Nadine gives Krista an ultimatum. Basically, Krista has to choose Nadine or her brother. Nadine won't be friends with her if Krista continues to date Darian. The movie never addresses how old Darian is, so the issue of statutory rape is never a question, so obviously Krista and Darian are free to be together. Therefore, Nadine's position is petty, selfish and ultimately untenable.
Yet, the movie cheats. Krista basically chooses Darian over Nadine, and we never understand why. She's been friends with Nadine for presumably ten years, ever since the first grade. If Krista is going to toss that away or walk away, then some explanation is required. Has she always been interested in Darian since being kids?

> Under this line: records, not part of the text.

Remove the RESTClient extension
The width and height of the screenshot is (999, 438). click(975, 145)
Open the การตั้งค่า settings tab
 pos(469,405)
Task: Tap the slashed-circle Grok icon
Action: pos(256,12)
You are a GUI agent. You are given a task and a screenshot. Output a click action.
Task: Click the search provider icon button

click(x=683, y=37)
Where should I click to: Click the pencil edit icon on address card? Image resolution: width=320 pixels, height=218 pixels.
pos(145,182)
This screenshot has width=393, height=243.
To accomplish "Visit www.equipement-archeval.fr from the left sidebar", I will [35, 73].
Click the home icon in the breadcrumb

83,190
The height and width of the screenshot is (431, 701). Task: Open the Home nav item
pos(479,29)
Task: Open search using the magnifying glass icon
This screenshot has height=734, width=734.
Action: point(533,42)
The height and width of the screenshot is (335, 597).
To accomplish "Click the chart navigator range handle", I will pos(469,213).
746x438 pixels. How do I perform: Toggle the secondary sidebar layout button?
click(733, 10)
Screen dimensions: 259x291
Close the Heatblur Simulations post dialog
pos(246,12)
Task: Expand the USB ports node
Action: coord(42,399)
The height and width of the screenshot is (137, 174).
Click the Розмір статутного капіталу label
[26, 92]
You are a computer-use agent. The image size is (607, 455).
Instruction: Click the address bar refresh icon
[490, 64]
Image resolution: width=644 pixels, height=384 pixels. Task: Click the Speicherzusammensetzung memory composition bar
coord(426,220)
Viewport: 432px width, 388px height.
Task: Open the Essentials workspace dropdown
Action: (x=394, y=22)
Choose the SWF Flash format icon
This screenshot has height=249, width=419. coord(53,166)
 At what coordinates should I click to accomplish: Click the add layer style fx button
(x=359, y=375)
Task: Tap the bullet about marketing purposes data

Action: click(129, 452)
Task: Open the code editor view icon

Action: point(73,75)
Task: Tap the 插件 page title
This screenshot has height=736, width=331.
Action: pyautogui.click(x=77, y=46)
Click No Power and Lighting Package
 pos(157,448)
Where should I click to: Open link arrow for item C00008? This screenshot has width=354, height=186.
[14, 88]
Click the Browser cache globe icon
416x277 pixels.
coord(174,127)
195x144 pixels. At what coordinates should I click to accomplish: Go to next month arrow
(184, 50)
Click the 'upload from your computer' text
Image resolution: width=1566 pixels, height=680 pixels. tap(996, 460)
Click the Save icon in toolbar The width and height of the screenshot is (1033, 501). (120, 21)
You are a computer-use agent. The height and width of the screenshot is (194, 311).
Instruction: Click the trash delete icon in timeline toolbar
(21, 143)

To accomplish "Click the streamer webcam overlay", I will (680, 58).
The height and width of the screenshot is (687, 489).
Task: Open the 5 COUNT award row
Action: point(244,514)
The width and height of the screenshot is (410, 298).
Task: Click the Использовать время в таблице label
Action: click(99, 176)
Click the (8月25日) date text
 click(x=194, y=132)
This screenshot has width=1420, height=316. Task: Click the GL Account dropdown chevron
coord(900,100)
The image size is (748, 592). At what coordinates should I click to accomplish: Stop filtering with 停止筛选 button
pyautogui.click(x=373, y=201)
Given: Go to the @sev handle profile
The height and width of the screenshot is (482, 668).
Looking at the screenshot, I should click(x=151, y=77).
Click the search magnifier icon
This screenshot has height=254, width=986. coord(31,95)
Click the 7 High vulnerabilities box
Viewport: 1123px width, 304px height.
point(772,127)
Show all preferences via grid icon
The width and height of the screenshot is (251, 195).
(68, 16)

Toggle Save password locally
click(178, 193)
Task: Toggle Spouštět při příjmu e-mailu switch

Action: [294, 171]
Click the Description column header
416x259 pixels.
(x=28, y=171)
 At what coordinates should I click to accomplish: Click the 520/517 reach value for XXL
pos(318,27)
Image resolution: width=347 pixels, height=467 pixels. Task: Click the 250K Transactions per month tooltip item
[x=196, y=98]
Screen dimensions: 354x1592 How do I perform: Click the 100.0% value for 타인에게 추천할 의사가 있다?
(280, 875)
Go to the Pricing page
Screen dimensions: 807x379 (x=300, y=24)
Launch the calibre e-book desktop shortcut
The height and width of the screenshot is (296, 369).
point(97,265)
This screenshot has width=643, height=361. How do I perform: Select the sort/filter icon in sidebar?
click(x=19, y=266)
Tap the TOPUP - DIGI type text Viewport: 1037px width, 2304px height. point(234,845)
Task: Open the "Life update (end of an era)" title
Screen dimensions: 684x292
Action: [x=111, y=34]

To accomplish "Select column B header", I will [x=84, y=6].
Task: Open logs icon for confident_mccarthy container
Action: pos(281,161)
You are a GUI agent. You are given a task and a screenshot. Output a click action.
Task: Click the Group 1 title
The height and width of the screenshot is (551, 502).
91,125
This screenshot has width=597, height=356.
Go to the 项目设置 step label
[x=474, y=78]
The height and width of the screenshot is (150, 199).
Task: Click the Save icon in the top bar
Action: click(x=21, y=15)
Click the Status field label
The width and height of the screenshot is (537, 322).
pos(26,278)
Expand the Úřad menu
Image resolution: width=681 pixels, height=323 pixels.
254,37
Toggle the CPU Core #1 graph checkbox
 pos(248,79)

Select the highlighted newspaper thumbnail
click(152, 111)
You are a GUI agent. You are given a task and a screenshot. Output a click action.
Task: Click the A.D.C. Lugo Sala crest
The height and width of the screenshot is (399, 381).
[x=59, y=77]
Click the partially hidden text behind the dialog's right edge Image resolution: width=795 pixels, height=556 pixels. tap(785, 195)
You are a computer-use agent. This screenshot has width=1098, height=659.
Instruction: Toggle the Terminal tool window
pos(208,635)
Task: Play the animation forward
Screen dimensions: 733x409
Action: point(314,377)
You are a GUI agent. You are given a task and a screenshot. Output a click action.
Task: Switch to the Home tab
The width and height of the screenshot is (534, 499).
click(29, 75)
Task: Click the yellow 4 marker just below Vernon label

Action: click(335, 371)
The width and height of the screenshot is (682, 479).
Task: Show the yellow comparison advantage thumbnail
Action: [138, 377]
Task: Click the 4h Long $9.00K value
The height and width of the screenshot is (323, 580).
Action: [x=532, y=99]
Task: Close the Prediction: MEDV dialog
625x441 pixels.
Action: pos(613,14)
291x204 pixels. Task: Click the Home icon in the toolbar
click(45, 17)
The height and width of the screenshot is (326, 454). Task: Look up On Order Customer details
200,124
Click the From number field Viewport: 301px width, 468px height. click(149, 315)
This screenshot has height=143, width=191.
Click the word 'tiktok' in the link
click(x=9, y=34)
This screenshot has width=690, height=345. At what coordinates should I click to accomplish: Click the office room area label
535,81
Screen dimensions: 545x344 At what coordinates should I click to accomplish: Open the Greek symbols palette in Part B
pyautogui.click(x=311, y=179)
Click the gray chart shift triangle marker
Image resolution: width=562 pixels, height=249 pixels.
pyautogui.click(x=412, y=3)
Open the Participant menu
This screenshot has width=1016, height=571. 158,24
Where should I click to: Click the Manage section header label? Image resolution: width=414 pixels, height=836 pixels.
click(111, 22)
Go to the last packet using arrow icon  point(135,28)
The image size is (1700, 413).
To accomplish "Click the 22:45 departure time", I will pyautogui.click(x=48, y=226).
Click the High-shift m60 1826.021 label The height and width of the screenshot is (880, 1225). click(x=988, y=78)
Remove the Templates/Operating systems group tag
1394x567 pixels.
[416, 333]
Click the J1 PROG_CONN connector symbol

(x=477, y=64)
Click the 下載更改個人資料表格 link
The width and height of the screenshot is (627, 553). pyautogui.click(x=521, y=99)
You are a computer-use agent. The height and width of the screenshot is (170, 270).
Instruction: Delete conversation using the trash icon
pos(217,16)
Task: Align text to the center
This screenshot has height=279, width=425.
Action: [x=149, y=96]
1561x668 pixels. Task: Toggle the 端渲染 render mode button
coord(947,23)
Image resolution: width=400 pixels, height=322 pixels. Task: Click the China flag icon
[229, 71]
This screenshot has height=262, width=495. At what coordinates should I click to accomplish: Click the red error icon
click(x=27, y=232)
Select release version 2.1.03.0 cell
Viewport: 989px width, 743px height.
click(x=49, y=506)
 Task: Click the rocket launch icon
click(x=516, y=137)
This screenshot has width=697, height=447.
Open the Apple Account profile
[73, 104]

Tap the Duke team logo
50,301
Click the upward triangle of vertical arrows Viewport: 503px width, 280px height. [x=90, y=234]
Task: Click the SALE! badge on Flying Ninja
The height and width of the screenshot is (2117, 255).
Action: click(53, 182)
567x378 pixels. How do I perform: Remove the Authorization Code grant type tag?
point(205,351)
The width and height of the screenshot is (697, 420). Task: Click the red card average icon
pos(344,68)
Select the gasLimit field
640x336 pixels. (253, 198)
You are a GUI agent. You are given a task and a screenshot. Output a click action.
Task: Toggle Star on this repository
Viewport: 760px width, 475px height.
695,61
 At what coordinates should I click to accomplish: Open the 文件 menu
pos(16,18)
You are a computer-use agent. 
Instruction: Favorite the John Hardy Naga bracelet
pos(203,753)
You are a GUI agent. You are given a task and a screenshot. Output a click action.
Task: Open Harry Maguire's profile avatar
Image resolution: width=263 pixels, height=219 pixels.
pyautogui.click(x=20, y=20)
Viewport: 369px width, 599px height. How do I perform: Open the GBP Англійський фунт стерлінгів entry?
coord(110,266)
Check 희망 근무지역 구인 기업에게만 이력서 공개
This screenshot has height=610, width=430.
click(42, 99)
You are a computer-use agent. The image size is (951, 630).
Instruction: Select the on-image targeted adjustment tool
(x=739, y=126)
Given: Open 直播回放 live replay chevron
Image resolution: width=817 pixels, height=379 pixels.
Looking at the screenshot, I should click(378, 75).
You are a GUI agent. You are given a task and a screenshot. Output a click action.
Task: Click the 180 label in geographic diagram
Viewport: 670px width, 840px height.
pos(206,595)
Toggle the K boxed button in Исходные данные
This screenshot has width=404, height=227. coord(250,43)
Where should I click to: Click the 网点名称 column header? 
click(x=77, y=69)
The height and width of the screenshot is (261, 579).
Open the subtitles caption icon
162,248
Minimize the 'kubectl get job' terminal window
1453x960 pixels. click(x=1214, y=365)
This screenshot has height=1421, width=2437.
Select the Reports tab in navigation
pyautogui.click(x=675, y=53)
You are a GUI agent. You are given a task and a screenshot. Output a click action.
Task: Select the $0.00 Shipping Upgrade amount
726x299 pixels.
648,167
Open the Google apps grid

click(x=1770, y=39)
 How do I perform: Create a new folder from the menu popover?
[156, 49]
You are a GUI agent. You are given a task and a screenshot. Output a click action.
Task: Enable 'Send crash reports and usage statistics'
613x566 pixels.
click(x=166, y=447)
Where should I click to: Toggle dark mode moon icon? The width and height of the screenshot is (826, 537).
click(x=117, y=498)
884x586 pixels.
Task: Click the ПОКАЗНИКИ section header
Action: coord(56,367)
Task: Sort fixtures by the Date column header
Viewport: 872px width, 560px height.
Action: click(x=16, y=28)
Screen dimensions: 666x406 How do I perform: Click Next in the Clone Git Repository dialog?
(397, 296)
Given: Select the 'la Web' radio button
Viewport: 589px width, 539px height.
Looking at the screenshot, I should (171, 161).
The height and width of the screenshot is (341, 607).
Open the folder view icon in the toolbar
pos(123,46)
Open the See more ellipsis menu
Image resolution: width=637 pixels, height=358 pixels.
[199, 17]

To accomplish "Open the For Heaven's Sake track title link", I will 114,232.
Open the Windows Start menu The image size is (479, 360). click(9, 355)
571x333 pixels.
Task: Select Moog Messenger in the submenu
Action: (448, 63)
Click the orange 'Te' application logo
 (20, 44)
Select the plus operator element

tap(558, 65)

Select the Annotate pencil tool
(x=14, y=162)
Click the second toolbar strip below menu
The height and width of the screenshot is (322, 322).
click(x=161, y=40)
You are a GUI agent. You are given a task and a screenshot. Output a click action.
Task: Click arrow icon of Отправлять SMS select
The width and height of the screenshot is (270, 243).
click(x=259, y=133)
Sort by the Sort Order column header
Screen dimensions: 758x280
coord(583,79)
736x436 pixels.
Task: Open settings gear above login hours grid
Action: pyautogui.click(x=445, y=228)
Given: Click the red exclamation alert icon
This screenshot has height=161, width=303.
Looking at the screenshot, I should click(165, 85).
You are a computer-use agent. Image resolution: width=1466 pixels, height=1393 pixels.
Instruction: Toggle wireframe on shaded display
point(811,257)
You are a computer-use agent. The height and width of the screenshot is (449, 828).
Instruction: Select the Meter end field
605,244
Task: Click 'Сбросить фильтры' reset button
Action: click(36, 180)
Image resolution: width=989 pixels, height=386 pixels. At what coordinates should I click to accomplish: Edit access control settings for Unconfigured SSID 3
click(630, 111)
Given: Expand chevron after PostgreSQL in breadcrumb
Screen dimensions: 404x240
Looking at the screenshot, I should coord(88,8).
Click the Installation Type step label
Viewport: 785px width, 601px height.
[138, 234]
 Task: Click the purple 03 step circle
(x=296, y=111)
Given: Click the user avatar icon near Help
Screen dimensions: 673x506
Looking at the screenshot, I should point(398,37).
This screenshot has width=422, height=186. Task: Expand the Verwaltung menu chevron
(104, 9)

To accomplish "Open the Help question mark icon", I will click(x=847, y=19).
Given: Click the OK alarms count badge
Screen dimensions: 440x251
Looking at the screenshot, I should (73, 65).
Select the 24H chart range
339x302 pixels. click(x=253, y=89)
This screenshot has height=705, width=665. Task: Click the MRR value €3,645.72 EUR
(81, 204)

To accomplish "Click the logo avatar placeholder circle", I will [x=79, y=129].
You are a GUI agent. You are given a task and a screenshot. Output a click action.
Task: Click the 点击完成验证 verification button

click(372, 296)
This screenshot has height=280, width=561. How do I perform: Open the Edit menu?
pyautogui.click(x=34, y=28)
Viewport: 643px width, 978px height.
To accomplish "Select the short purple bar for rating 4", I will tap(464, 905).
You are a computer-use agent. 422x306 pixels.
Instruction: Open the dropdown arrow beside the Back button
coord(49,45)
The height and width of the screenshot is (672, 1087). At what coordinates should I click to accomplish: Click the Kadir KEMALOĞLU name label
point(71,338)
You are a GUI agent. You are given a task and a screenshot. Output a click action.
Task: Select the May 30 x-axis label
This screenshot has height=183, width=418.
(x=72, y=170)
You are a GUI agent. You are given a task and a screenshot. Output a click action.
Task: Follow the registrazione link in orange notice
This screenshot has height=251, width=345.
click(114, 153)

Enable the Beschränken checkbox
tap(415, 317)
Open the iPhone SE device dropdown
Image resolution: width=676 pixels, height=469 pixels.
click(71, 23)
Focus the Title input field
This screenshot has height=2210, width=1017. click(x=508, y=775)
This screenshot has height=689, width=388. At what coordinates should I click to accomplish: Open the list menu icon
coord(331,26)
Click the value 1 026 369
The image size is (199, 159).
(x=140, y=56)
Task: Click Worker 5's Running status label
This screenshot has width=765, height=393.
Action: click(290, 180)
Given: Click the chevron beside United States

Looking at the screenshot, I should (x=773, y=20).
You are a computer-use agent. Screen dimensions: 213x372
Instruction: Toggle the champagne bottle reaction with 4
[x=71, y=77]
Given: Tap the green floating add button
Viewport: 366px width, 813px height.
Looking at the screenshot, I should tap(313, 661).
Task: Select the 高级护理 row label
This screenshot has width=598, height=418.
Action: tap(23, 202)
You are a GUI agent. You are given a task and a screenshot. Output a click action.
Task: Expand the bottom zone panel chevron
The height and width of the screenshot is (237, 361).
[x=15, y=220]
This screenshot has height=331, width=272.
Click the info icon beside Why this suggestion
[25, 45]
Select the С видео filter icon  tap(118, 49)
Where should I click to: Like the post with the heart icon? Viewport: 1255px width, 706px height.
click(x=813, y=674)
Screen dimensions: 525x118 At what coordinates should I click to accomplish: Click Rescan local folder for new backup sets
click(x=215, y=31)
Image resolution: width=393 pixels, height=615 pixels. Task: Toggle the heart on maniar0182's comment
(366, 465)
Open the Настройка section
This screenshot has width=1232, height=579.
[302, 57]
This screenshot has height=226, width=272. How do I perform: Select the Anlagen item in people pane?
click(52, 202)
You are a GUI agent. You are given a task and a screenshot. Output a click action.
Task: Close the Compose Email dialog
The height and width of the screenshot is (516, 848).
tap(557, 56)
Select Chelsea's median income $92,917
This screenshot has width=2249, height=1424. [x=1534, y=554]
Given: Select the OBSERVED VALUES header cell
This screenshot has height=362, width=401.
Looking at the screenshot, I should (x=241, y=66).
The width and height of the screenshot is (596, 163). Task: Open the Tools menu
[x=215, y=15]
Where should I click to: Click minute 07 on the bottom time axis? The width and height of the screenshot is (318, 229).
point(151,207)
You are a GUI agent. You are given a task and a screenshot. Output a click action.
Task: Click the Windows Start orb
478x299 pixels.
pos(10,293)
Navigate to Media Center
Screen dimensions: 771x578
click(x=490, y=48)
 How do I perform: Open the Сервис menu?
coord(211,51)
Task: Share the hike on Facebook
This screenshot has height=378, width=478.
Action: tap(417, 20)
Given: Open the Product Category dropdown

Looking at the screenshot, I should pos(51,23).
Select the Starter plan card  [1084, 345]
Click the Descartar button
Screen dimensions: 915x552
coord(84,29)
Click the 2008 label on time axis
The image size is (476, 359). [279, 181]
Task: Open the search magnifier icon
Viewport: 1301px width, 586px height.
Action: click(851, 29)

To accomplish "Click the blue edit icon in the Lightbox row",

If so, we don't see it and it's not articulated by either Krista or Darian. Even if that's not the case, then Craig could have done more to show us the evolution of their relationship.
As petty and selfish as Nadine is about the two of them, they come across as equally so by Craig not inviting us into the evolution of their relationship and why it was worth going to the mat over Nadine's objections. The way they spin it, Krista and Darian are the love of each other's lives, yet I couldn't tell you why. What does Krista see in him? What does Darian see in her?
Asking that question though might be unfair given that Craig gives us nothing about her protagonist. Nadine must have interests or hobbies. She's a junior in high school. She must have thoughts about what she wants to do with herself post-high school. More is learned about the boy who likes her named Erwin Kim, played by Hayden Szeto. Erwin loves to draw and aspires to make animated films. As for Nadine, who knows? What does she do in her free time? This movie would have us believe it's only obsessing over a boy.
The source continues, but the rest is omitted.